Russian President Vladimir Putin has announced that his government will withdraw some its military from Syria six months after the Kremlin began airstrikes in the region.
“The effective work of our military created the conditions for the beginning the peace process,” explained Putin. “I hope today’s decision will be a good signal to all the conflicting sides. I hope this will significantly increase the level of confidence of all participants of the settlement process in Syria and will contribute to the solution of the Syrian issue through peaceful means.”
They will begin the pullout on Tuesday.
“I am therefore ordering the defence minister, from tomorrow, to start the withdrawal of the main part of our military contingent from the Syrian Arab Republic,” he added.
Russia will continue using their air force and Navy in Syria.
“The leaders noted that the action of the air force of Russia had radically changed the situation in the fight against terrorism, disrupting the fighters’ infrastructure and inflicting significant damage,” stated the Kremlin.
Putin allegedly decided to withdraw the military on his own, without requests from his advisers, reports note. He also told the news to Syrian dictator personally on the telephone.
In the last week, the Syrian forces have pushed the Islamic State back to Raqqa, their self-declared capital of their caliphate. The forces regained Khanasser and killed many Islamic State fighters with help from Russia and Hezbollah troops.
Syrian peace talks began in Geneva this week with Russia, sponsored by the United Nations. It includes a special delegation from Syria.

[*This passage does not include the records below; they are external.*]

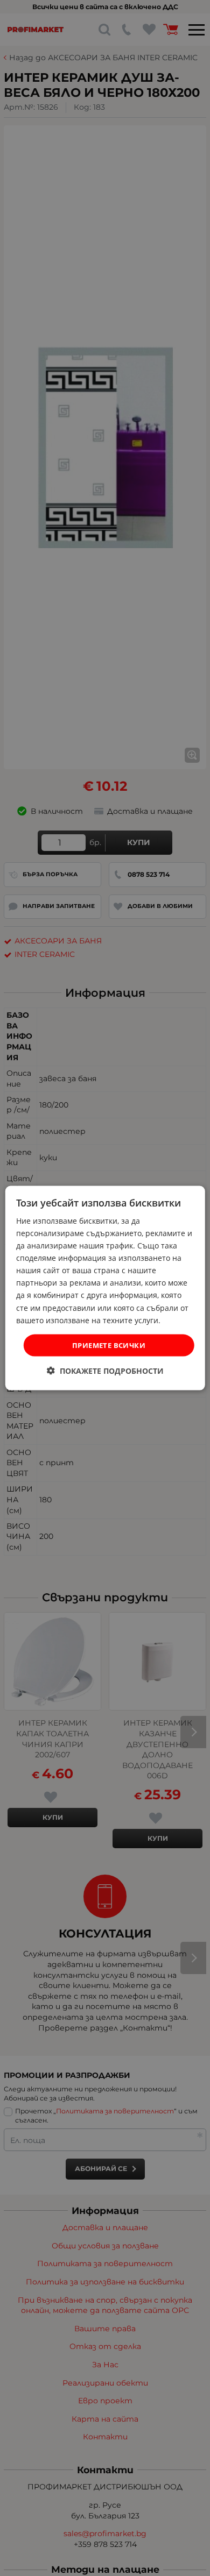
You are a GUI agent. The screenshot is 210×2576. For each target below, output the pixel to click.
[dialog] (105, 1288)
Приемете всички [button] (108, 1345)
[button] (105, 1371)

However, some believe Putin’s intentions are a ploy.
“Putin is just sending a message herein that he is ‘in control’ in Syria, and he can force Assad to the negotiating table, if or when he so wishes,” stated Tim Ash, head of emerging-market strategy at Nomura in London.
He also believes that “Putin is also trying ‘to reinforce on the West that Russia can brings lots of ‘solutions’ in Syria, and all this still seems to be a Russian negotiating ploy with the West.'”

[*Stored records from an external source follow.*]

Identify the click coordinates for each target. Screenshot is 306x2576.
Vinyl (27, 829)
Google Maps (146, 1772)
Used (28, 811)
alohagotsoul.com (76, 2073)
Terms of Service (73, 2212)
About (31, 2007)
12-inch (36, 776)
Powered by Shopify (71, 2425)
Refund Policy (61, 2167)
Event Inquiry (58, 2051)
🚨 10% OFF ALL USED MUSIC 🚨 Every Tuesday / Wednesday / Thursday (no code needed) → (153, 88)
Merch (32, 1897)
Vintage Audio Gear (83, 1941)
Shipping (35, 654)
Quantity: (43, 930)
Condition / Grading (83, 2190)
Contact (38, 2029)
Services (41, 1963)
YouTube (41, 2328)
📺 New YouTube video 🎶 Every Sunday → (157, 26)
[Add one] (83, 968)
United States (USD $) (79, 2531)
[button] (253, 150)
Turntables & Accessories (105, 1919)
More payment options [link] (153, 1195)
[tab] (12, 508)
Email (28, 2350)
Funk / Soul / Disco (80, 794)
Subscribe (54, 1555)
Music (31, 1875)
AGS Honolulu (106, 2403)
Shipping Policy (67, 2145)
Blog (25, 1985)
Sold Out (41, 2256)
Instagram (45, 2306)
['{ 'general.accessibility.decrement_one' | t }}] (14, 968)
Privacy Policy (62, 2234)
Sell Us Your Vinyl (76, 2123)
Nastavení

Russian Foreign Minister Sergei Lavrov claimed the country has evidence that Turkey has expanded in their mission in Syria.
“According to our information, they are digging in a few hundred meters from the border inside Syria,” he said.
Lavrov said the Kremlin believes that Turkey wants to “prevent Kurdish groups there from consolidating their positions” right across the Syrian border. The Turkish authorities also “imposed curfews on two mainly Kurdish towns.”